→ Arbeitsauftrag:
A. Welches Gericht fällte laut dem Ausgangsdokument das angefochtene Urteil vom 3. Dezember 2021?
B. Wie lautet der Satz „Die Nichtigkeitsbeschwerde wird zurückgewiesen.“ aus dem Ausgangsdokument auf Englisch?

OGH 15Os33/22z

OGH15Os33/22z7.6.2022

Der Oberste Gerichtshof hat am 7. Juni 2022 durch den Senatspräsidenten des Obersten Gerichtshofs Hon.‑Prof. Dr. Kirchbacher als Vorsitzenden sowie den Hofrat des Obersten Gerichtshofs Mag. Lendl und die Hofrätinnen des Obersten Gerichtshofs Dr. Michel‑Kwapinski, Mag. Fürnkranz und Dr. Mann in Gegenwart der Mag. Marko, BA, BA als Schriftführerin in der Strafsache gegen * G* wegen des Verbrechens des Suchtgifthandels nach § 12 dritter Fall StGB, § 28a Abs 1 zweiter Fall, Abs 4 Z 3 SMG über die Nichtigkeitsbeschwerde und die Berufung des Angeklagten gegen das Urteil des Landesgerichts Klagenfurt als Schöffengericht vom 3. Dezember 2021, GZ 79 Hv 83/21v‑53, nach Anhörung der Generalprokuratur in nichtöffentlicher Sitzung den

Beschluss

gefasst:

European Case Law Identifier: ECLI:AT:OGH0002:2022:0150OS00033.22Z.0607.000

 

Spruch:

Die Nichtigkeitsbeschwerde wird zurückgewiesen.

→ Verfügbare Daten:

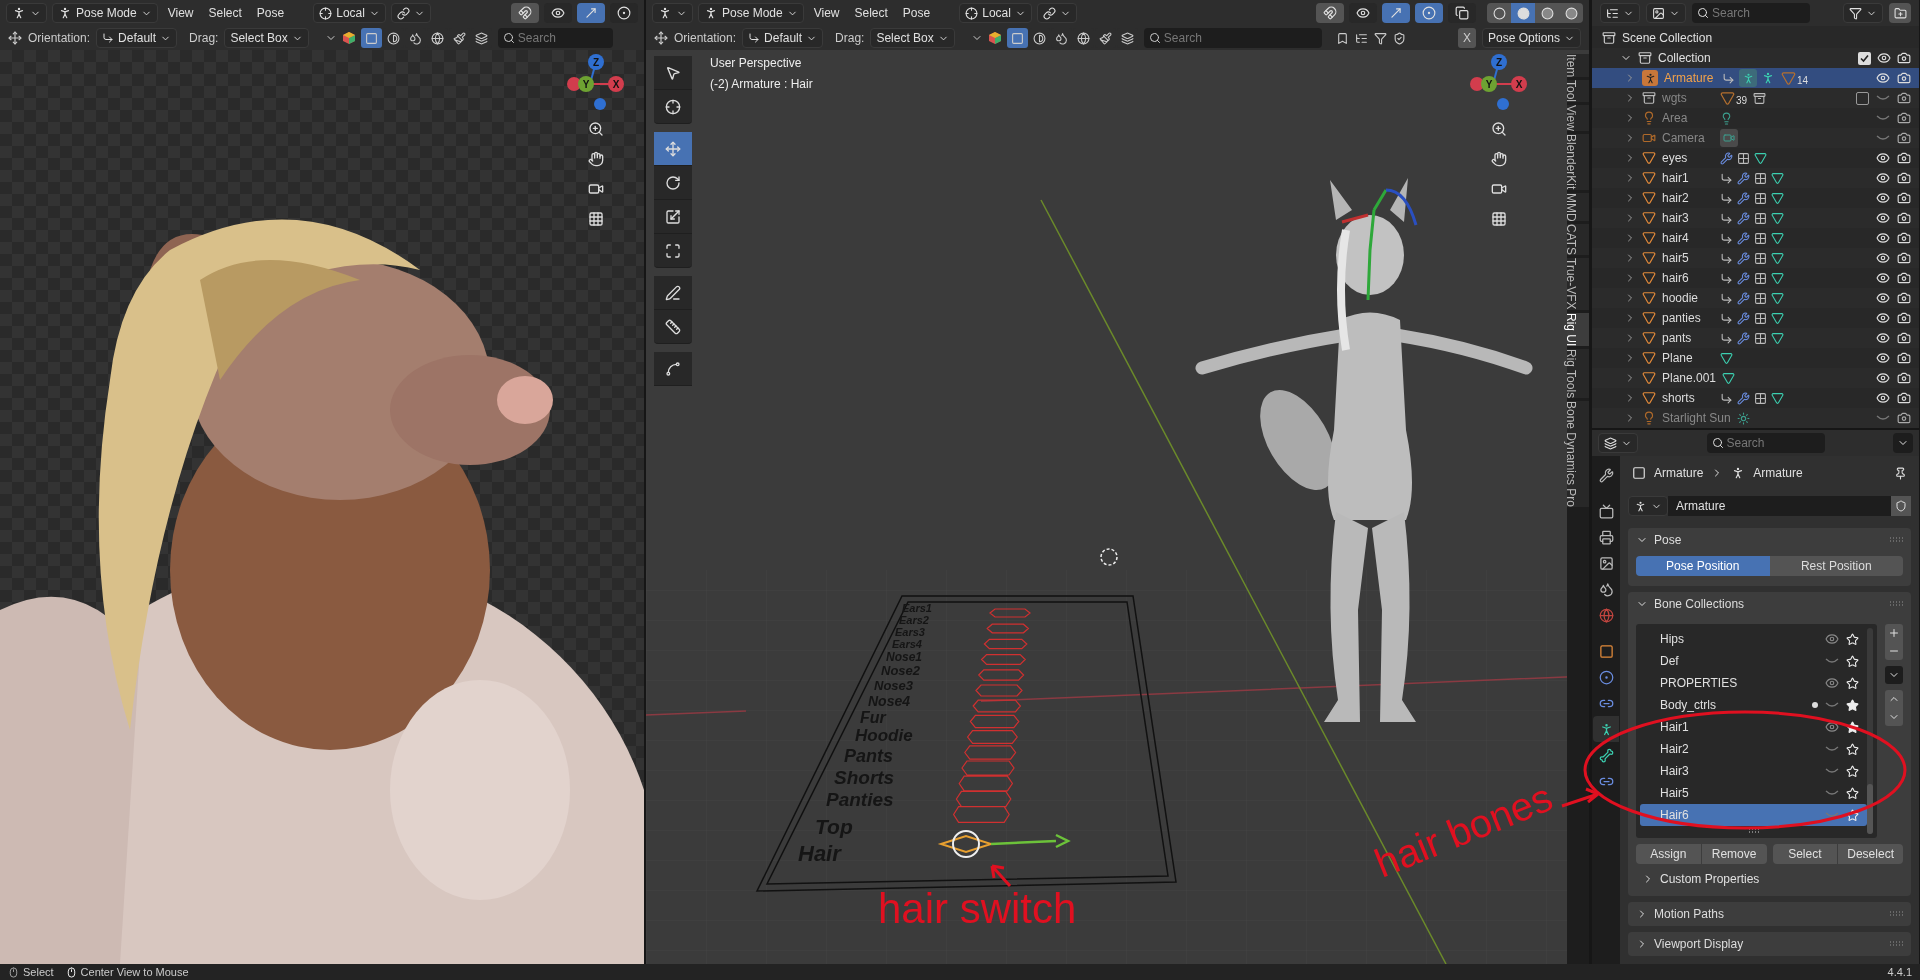 This screenshot has width=1920, height=980. What do you see at coordinates (1675, 750) in the screenshot?
I see `list-item-label: Hair2` at bounding box center [1675, 750].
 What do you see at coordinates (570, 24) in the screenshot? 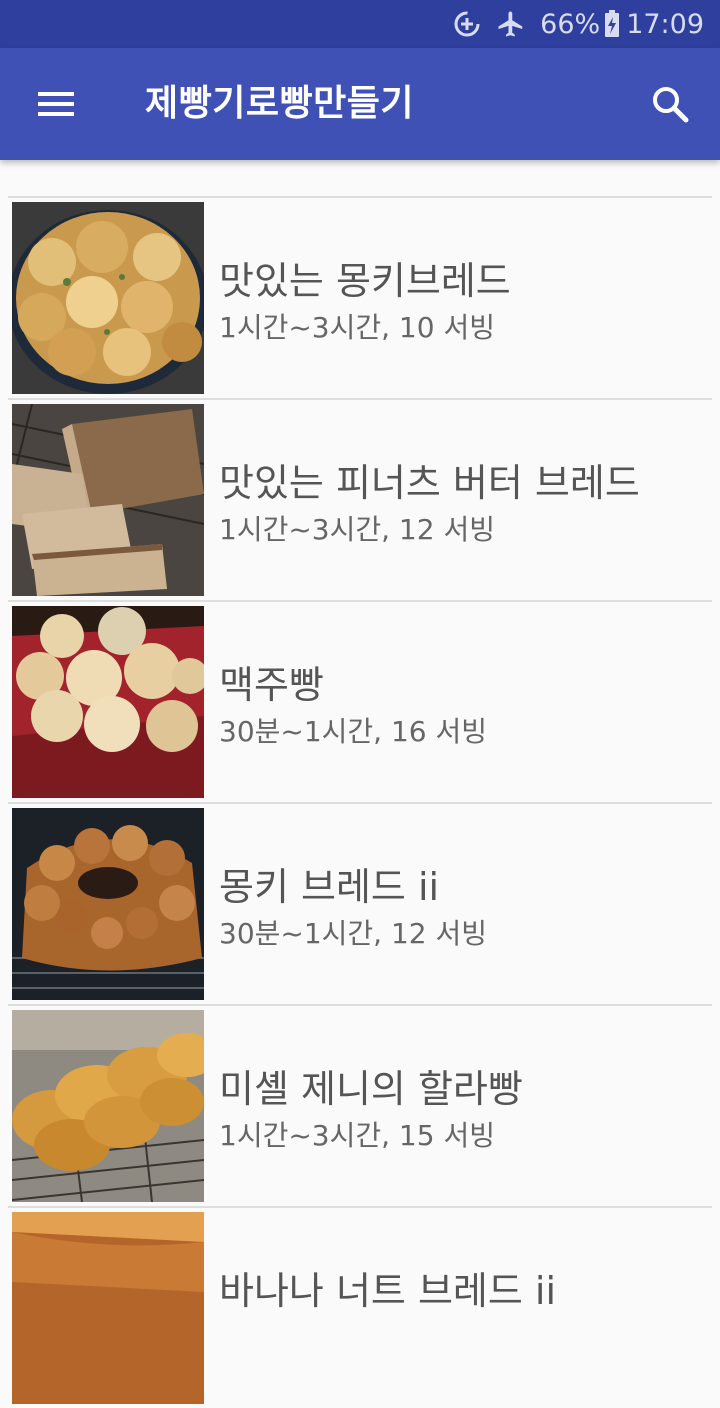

→ Lösungen:
A. Das Landesgericht Klagenfurt als Schöffengericht.

B. The plea of nullity is rejected.